Vanessa Winn | 364 comments Everyman wrote: "Vanessa wrote: "My footnote also suggests that the capitalized Rocket likely refers to a famous locomotive on the Liverpool-Manchester railway. ."

Pretty certainly. The Rocket, btw, was designed and built by an ancestor of mine."


Referenced in Hard Times -- how cool is that! What was the competition it won in 1829?


Vanessa Winn | 364 comments Peter wrote: "I think Dickens has Sissy's presence in the novel, and especially within the Gradgrind home, evolve from more than one level...."

Thanks for pointing out the layers in this novel, Peter. I also would have missed some of the biblical references, if not for the footnotes. I'm not sure how Sissy fits into it, except she appears like an Eve who refused to bite the apple of knowledge!

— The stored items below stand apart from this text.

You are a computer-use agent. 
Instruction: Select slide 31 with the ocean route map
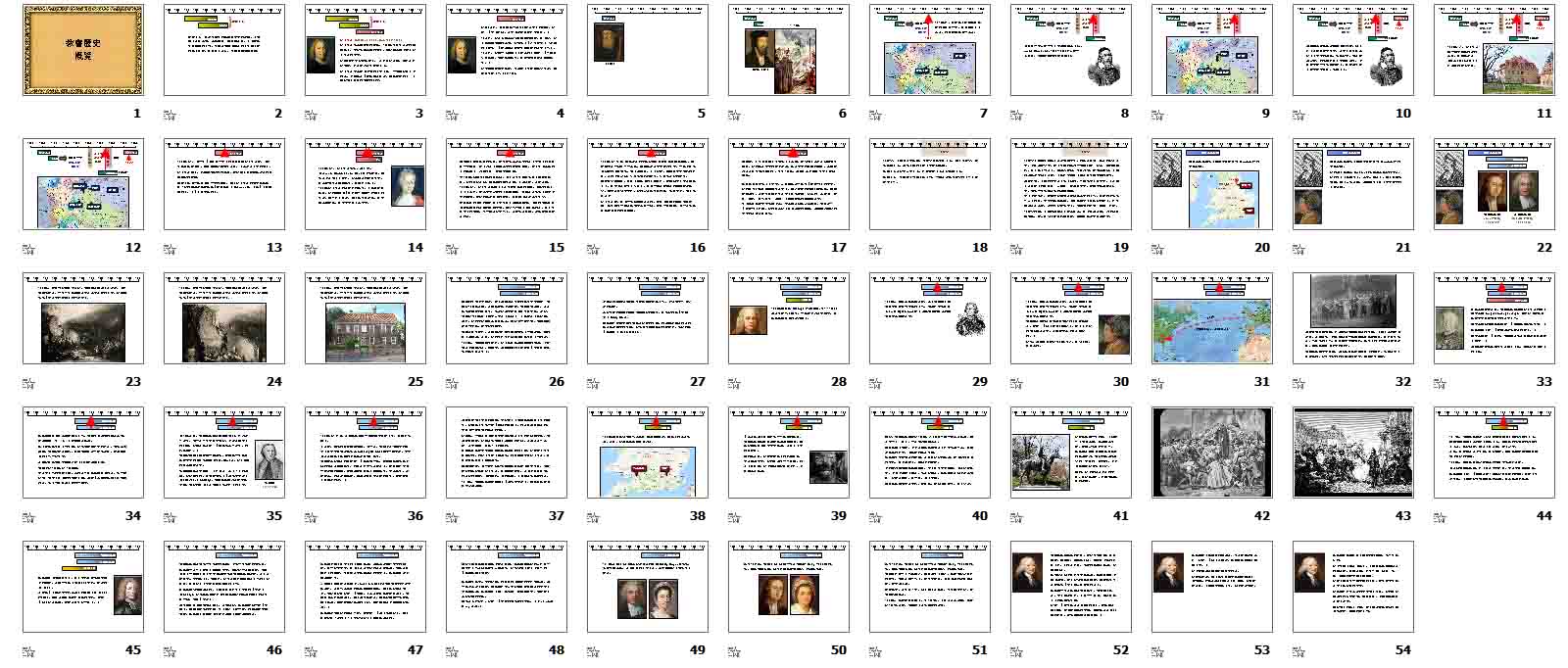point(1211,318)
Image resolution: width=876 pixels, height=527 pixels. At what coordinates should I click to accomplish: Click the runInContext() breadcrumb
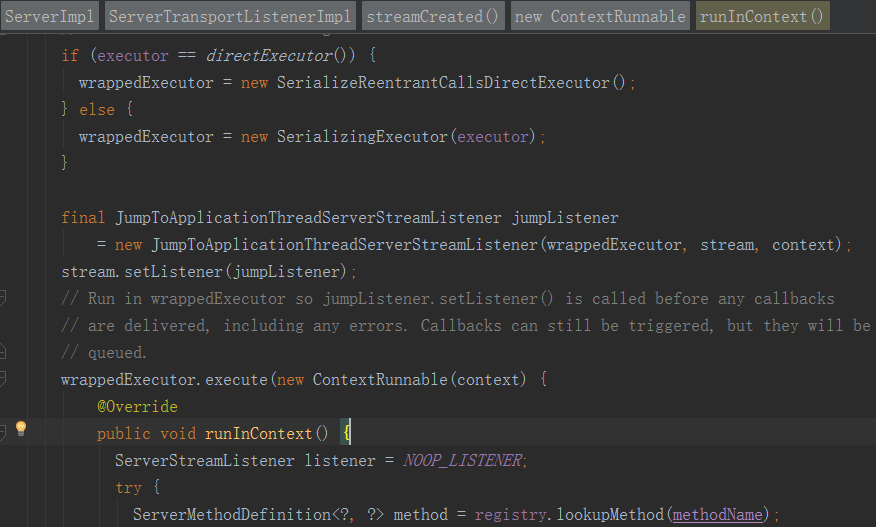pyautogui.click(x=762, y=16)
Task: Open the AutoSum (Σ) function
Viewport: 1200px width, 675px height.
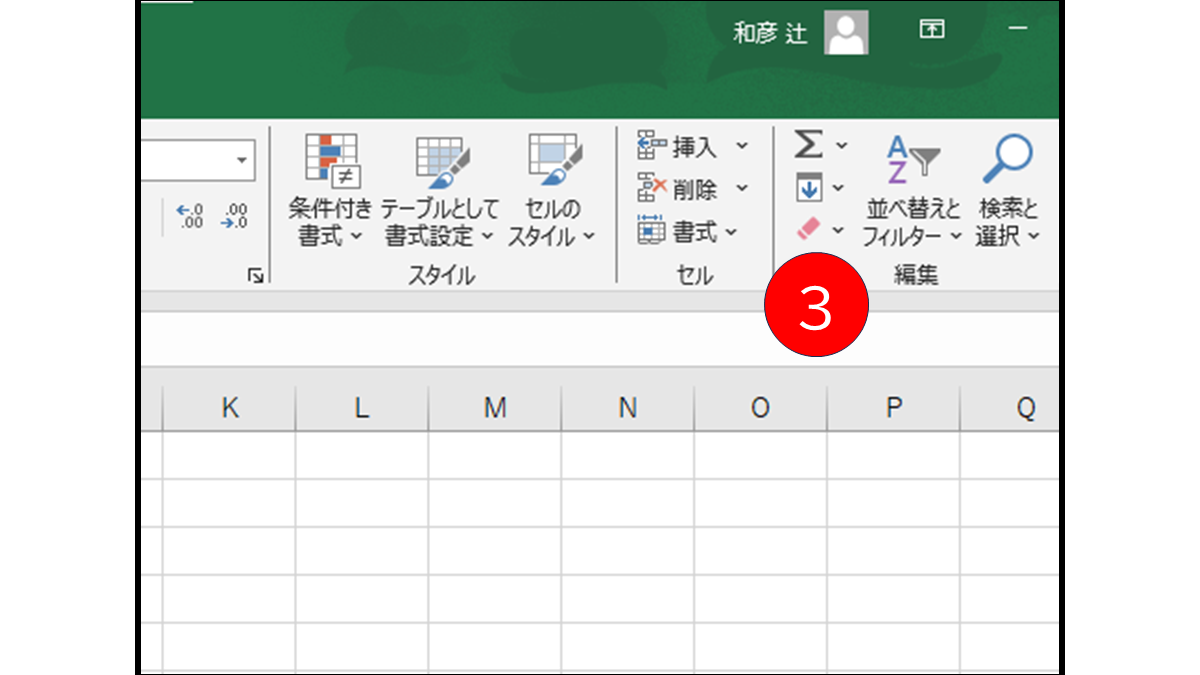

Vanessa Winn | 364 comments Mary Lou wrote:
"‘Louisa, I have a misgiving that some change may have been slowly working about me in this house, by mere love and gratitude: that what the Head had left undone and could not do, the Heart may have been doing silently. Can it be so?’

What are we to make of this, than that Sissy, in her quiet, earnest way, has been slowly melting the heart of the grinch? Is this believable? ..."

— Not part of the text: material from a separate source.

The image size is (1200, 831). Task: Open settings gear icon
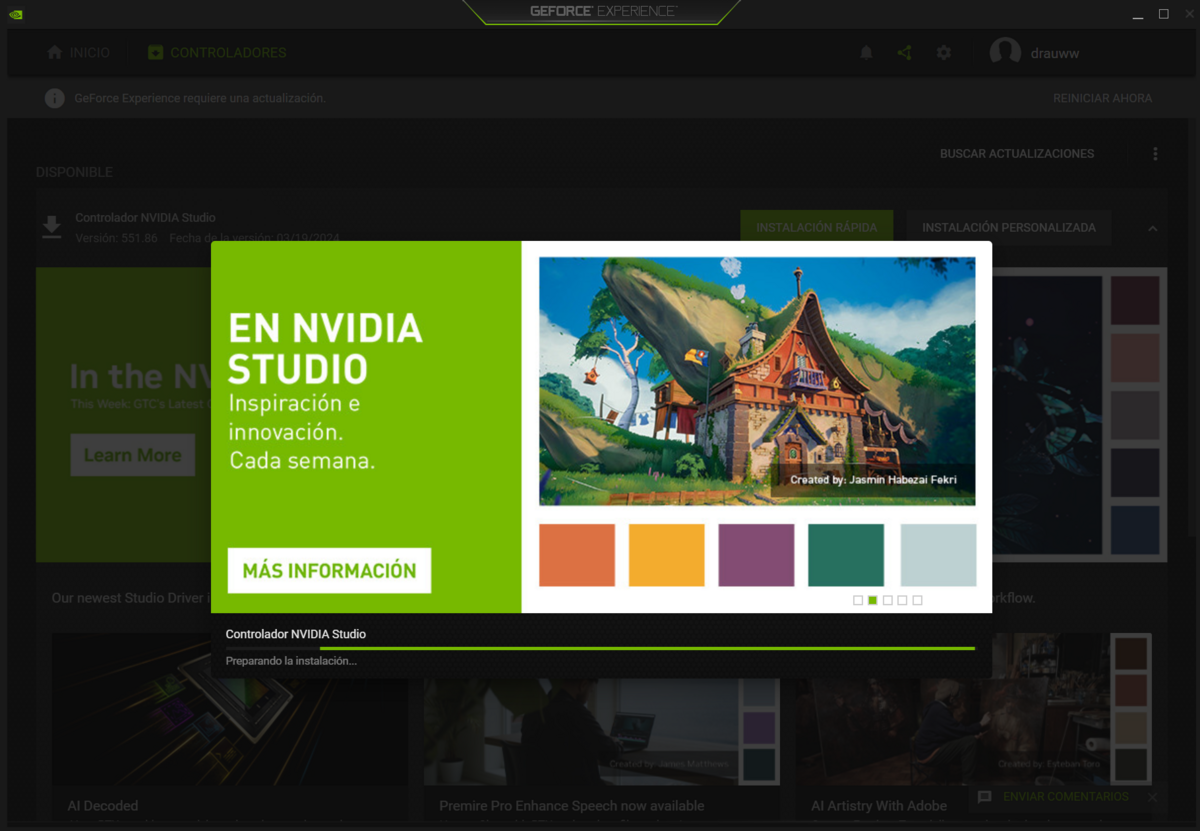[944, 53]
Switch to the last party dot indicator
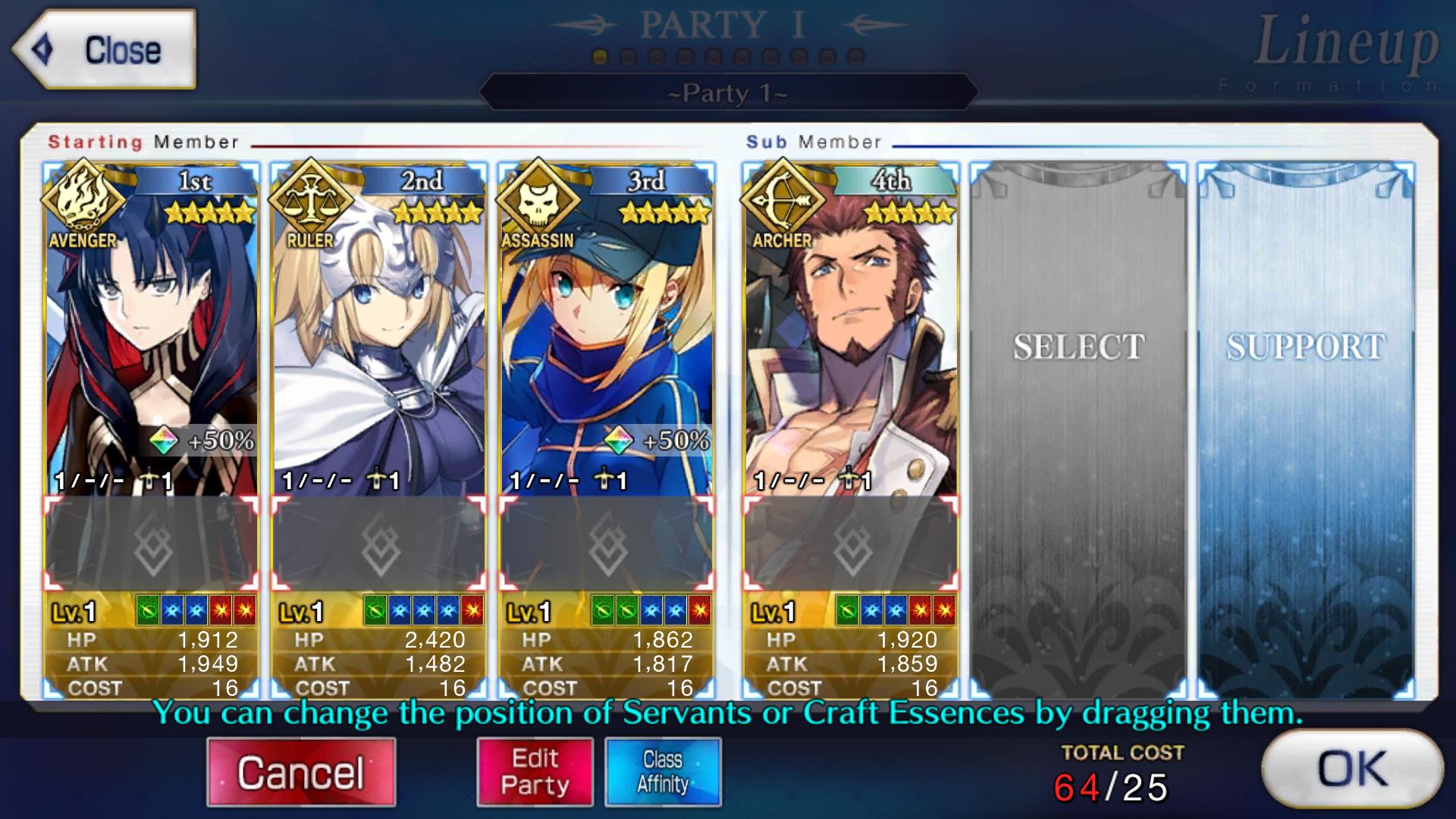 coord(856,57)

I took the change that Gradgrind speaks of, to be more about Jane than himself, since he begins with mentioning his absence from the house. After Louisa left, it seems that Sissy had been running the Gradgrind house while he was in London. I think the spark of compassion he had in taking Sissy in as a child, grows when he sees the impact on Louisa of growing up without it. It's sad that it's so late (for himself) and that he appears consumed by regret.

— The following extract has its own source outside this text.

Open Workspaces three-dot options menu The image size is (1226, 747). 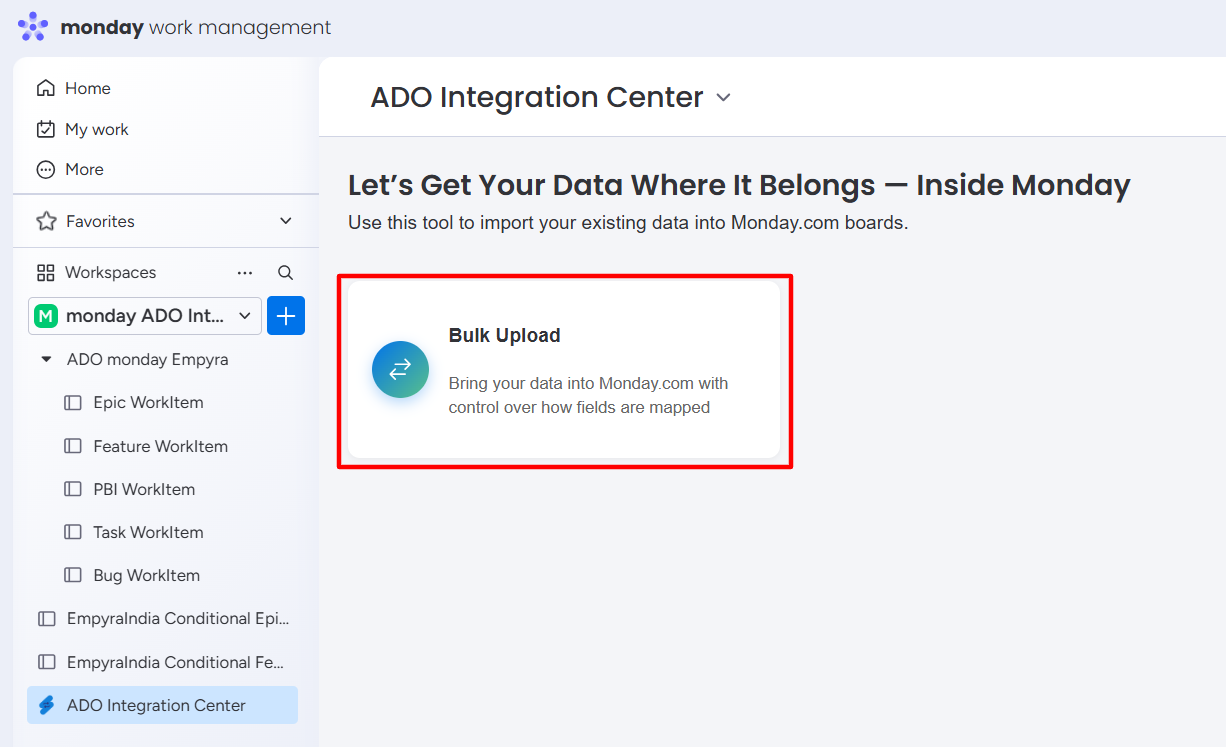point(245,272)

message 42: by Mary Lou (last edited Mar 27, 2016 06:18AM) (new) - rated it 3 stars

Mary Lou | 392 comments Vanessa wrote: " it seems that Sissy had been running the Gradgrind house while he was in London."

Really good observation, Vanessa. Mrs. Gradgrind had been ill (and Sissy, undoubtedly her primary caretaker), leaving Sissy to be Jane's surrogate parent. I never thought about Gradgrind's absence from the house.

The Rocket information is interesting. Everyman, did your ancestor name it, as well? I think of it in terms of space travel, of course, so the fact that it was used in a 19th century book caught my eye. I looked up the etymology and got this:

Rocket comes ultimately from Italian rocca ‘a distaff’, the stick or spindle on which wool was wound for spinning. Like the firework, it was cylindrical in shape. The development of rockets for space travel after the Second World War gave rise to the expression not rocket science to suggest that something is not really very difficult. Rocket meaning ‘a reprimand’, as in to give or get a rocket, is Second World War military slang—the first recorded example is stop a rocket. The salad vegetable rocket is a totally different word, which came via French roquette from Latin eruca, meaning a kind of cabbage.

Then I looked for the image of the distaff on a spinning wheel:



The distaff is the vertical piece on the left. (Kim! I posted my first picture! Thanks!)

It fascinates me that we can follow a word through the centuries from a spinning wheel to a train to a space ship. What a wonderful world!


Peter Mary Lou wrote: "Vanessa wrote: " it seems that Sissy had been running the Gradgrind house while he was in London."

Really good observation, Vanessa. Mrs. Gradgrind had been ill (and Sissy, undoubtedly her primary..."


Mary Lou

Thanks for the research and the picture. It's time I learn how to do it too.

Kim: Did you explain somewhere how to put a picture in with a commentary? If you did, I missed it. Any chance you could explain how to do it or point me in the right direction to find out?


Everyman | 2034 comments Vanessa wrote: "Referenced in Hard Times -- how cool is that! What was the competition it won in 1829?"

The Rainhill Trials.

According to Wikipedia:
The Rainhill Trials were an important competition in the early days of steam locomotive railways, run in October 1829 for the nearly completed Liverpool and Manchester Railway. Five engines competed, running back and forth along a mile length of level track at Rainhill, in Lancashire (now Merseyside).
Stephenson's Rocket was the only locomotive to complete the trials, and was declared the winner. The Stephensons were accordingly given the contract to produce locomotives for the railway.